◆ **What to work on**
Revise these lines so that every "refresh icon" becomes "reload icon", and leave everything else as it is.

◆ **Exercise inputs**
++++++++

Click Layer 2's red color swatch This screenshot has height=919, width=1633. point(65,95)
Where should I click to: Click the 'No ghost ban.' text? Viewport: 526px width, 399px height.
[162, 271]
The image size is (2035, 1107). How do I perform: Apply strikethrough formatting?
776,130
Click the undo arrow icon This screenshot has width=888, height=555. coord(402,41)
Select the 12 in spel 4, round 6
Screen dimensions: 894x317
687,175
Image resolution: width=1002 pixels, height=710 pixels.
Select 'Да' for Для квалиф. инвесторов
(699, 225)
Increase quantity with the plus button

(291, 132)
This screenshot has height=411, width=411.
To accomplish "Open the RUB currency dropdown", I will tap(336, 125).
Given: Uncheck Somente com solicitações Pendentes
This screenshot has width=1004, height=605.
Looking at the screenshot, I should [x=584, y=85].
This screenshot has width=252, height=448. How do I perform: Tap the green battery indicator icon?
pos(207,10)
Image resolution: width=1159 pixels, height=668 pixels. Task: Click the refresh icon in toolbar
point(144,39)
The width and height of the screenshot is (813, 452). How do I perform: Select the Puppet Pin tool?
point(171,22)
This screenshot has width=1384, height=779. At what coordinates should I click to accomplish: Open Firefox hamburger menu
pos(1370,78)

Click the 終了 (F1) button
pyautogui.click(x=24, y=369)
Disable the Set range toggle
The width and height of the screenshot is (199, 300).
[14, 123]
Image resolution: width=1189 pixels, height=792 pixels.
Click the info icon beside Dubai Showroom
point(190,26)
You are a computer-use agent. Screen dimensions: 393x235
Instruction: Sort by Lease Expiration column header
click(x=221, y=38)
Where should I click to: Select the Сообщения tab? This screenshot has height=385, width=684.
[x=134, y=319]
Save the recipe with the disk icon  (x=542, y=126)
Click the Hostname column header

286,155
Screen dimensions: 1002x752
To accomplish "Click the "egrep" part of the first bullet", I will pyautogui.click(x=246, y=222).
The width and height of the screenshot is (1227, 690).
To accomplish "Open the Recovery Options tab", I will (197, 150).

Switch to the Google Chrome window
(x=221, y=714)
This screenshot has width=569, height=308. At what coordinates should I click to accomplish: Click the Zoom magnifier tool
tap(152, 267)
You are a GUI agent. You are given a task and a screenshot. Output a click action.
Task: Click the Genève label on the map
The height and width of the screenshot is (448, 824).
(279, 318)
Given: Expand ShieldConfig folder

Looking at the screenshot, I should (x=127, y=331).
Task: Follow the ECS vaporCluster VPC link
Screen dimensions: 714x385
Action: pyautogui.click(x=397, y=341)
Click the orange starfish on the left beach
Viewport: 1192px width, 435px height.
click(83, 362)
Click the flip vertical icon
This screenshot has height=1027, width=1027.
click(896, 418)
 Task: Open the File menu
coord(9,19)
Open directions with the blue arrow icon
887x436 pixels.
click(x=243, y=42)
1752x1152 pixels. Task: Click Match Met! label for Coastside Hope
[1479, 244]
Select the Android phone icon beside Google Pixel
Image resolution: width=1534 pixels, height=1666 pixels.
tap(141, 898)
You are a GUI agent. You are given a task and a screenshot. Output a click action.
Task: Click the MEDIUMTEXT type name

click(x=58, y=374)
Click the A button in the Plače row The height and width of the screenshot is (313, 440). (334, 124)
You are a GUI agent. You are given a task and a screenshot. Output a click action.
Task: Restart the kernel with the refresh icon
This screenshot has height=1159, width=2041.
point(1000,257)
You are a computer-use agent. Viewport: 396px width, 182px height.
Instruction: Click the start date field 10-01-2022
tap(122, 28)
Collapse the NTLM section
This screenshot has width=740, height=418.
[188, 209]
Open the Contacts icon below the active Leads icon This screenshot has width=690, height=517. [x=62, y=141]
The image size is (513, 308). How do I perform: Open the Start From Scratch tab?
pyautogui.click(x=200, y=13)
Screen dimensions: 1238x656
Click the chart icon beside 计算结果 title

++++++++

◆ **Solution for this exercise**
Click Layer 2's red color swatch This screenshot has height=919, width=1633. point(65,95)
Where should I click to: Click the 'No ghost ban.' text? Viewport: 526px width, 399px height.
[162, 271]
The image size is (2035, 1107). How do I perform: Apply strikethrough formatting?
776,130
Click the undo arrow icon This screenshot has width=888, height=555. coord(402,41)
Select the 12 in spel 4, round 6
Screen dimensions: 894x317
687,175
Image resolution: width=1002 pixels, height=710 pixels.
Select 'Да' for Для квалиф. инвесторов
(699, 225)
Increase quantity with the plus button

(291, 132)
This screenshot has height=411, width=411.
To accomplish "Open the RUB currency dropdown", I will tap(336, 125).
Given: Uncheck Somente com solicitações Pendentes
This screenshot has width=1004, height=605.
Looking at the screenshot, I should [x=584, y=85].
This screenshot has width=252, height=448. How do I perform: Tap the green battery indicator icon?
pos(207,10)
Image resolution: width=1159 pixels, height=668 pixels. Task: Click the reload icon in toolbar
point(144,39)
The width and height of the screenshot is (813, 452). How do I perform: Select the Puppet Pin tool?
point(171,22)
This screenshot has width=1384, height=779. At what coordinates should I click to accomplish: Open Firefox hamburger menu
pos(1370,78)

Click the 終了 (F1) button
pyautogui.click(x=24, y=369)
Disable the Set range toggle
The width and height of the screenshot is (199, 300).
[14, 123]
Image resolution: width=1189 pixels, height=792 pixels.
Click the info icon beside Dubai Showroom
point(190,26)
You are a computer-use agent. Screen dimensions: 393x235
Instruction: Sort by Lease Expiration column header
click(x=221, y=38)
Where should I click to: Select the Сообщения tab? This screenshot has height=385, width=684.
[x=134, y=319]
Save the recipe with the disk icon  (x=542, y=126)
Click the Hostname column header

286,155
Screen dimensions: 1002x752
To accomplish "Click the "egrep" part of the first bullet", I will pyautogui.click(x=246, y=222).
The width and height of the screenshot is (1227, 690).
To accomplish "Open the Recovery Options tab", I will (197, 150).

Switch to the Google Chrome window
(x=221, y=714)
This screenshot has width=569, height=308. At what coordinates should I click to accomplish: Click the Zoom magnifier tool
tap(152, 267)
You are a GUI agent. You are given a task and a screenshot. Output a click action.
Task: Click the Genève label on the map
The height and width of the screenshot is (448, 824).
(279, 318)
Given: Expand ShieldConfig folder

Looking at the screenshot, I should (x=127, y=331).
Task: Follow the ECS vaporCluster VPC link
Screen dimensions: 714x385
Action: pyautogui.click(x=397, y=341)
Click the orange starfish on the left beach
Viewport: 1192px width, 435px height.
click(83, 362)
Click the flip vertical icon
This screenshot has height=1027, width=1027.
click(896, 418)
 Task: Open the File menu
coord(9,19)
Open directions with the blue arrow icon
887x436 pixels.
click(x=243, y=42)
1752x1152 pixels. Task: Click Match Met! label for Coastside Hope
[1479, 244]
Select the Android phone icon beside Google Pixel
Image resolution: width=1534 pixels, height=1666 pixels.
tap(141, 898)
You are a GUI agent. You are given a task and a screenshot. Output a click action.
Task: Click the MEDIUMTEXT type name

click(x=58, y=374)
Click the A button in the Plače row The height and width of the screenshot is (313, 440). (334, 124)
You are a GUI agent. You are given a task and a screenshot. Output a click action.
Task: Restart the kernel with the reload icon
This screenshot has height=1159, width=2041.
point(1000,257)
You are a computer-use agent. Viewport: 396px width, 182px height.
Instruction: Click the start date field 10-01-2022
tap(122, 28)
Collapse the NTLM section
This screenshot has width=740, height=418.
[188, 209]
Open the Contacts icon below the active Leads icon This screenshot has width=690, height=517. [x=62, y=141]
The image size is (513, 308). How do I perform: Open the Start From Scratch tab?
pyautogui.click(x=200, y=13)
Screen dimensions: 1238x656
Click the chart icon beside 计算结果 title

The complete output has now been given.